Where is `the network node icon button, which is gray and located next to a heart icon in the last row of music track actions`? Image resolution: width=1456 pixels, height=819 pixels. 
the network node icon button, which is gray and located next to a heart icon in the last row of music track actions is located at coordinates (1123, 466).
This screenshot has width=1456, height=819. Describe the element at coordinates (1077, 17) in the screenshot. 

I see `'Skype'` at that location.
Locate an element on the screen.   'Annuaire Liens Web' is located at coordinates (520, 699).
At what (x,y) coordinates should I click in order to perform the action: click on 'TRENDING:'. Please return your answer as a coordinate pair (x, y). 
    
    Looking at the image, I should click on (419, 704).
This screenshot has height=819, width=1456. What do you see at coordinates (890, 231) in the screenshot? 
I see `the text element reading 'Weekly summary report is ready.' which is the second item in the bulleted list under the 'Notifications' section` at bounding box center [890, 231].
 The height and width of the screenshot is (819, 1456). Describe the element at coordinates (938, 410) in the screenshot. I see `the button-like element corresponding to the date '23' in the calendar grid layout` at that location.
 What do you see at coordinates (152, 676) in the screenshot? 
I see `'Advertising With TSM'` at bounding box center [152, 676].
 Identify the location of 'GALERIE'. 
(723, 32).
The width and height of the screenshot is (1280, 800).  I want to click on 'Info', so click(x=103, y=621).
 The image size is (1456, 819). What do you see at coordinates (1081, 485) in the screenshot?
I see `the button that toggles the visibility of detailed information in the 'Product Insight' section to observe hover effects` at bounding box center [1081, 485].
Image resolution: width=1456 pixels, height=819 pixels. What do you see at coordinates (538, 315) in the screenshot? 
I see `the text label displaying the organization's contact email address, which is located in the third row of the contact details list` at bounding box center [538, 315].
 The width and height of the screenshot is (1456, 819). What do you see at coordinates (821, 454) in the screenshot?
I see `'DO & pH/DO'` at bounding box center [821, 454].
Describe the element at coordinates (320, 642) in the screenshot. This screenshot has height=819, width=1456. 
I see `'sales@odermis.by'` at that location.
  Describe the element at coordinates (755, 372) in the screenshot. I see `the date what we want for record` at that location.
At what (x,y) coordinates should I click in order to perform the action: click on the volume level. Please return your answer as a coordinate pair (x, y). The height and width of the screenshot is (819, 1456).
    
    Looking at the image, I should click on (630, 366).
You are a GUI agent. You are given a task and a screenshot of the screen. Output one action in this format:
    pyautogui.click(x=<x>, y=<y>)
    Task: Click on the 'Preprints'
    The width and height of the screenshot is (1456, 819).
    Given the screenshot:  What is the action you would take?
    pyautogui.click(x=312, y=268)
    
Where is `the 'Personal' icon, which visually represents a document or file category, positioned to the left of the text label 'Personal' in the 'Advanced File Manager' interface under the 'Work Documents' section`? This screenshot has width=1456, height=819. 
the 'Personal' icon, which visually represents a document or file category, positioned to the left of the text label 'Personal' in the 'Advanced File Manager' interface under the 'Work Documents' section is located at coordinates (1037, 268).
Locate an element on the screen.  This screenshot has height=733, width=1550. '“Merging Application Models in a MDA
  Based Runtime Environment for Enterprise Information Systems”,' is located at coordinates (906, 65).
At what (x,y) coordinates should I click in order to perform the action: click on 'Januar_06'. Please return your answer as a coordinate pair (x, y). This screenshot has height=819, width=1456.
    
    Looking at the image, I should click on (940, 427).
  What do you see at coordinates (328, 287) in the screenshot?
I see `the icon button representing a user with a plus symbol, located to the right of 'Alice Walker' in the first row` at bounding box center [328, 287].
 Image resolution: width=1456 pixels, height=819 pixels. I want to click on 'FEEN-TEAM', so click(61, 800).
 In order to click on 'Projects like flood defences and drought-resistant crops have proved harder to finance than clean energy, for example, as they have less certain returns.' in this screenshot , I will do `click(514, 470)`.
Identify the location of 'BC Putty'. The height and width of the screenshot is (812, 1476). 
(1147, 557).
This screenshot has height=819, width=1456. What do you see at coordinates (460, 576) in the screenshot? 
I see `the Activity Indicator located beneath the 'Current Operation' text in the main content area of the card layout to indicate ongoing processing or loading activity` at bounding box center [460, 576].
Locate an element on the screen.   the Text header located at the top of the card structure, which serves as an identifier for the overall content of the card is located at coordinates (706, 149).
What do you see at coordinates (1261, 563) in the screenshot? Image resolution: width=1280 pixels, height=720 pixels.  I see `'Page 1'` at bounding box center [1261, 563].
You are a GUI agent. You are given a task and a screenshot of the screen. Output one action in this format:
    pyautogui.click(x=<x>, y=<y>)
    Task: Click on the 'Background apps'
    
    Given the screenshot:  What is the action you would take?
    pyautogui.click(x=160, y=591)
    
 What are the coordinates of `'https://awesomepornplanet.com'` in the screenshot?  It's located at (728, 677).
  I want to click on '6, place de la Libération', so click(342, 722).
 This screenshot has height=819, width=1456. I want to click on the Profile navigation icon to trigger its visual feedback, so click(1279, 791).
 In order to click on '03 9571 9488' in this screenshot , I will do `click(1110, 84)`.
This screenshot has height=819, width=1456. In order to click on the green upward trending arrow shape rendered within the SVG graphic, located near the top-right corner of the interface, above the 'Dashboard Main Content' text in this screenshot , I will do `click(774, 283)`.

PROMPT: Please collect every line of the material above that contains the string "network". Uppercase and lowercase letters count as different.

EXERCISE RESPONSE:
Where is `the network node icon button, which is gray and located next to a heart icon in the last row of music track actions`? Image resolution: width=1456 pixels, height=819 pixels. 
the network node icon button, which is gray and located next to a heart icon in the last row of music track actions is located at coordinates (1123, 466).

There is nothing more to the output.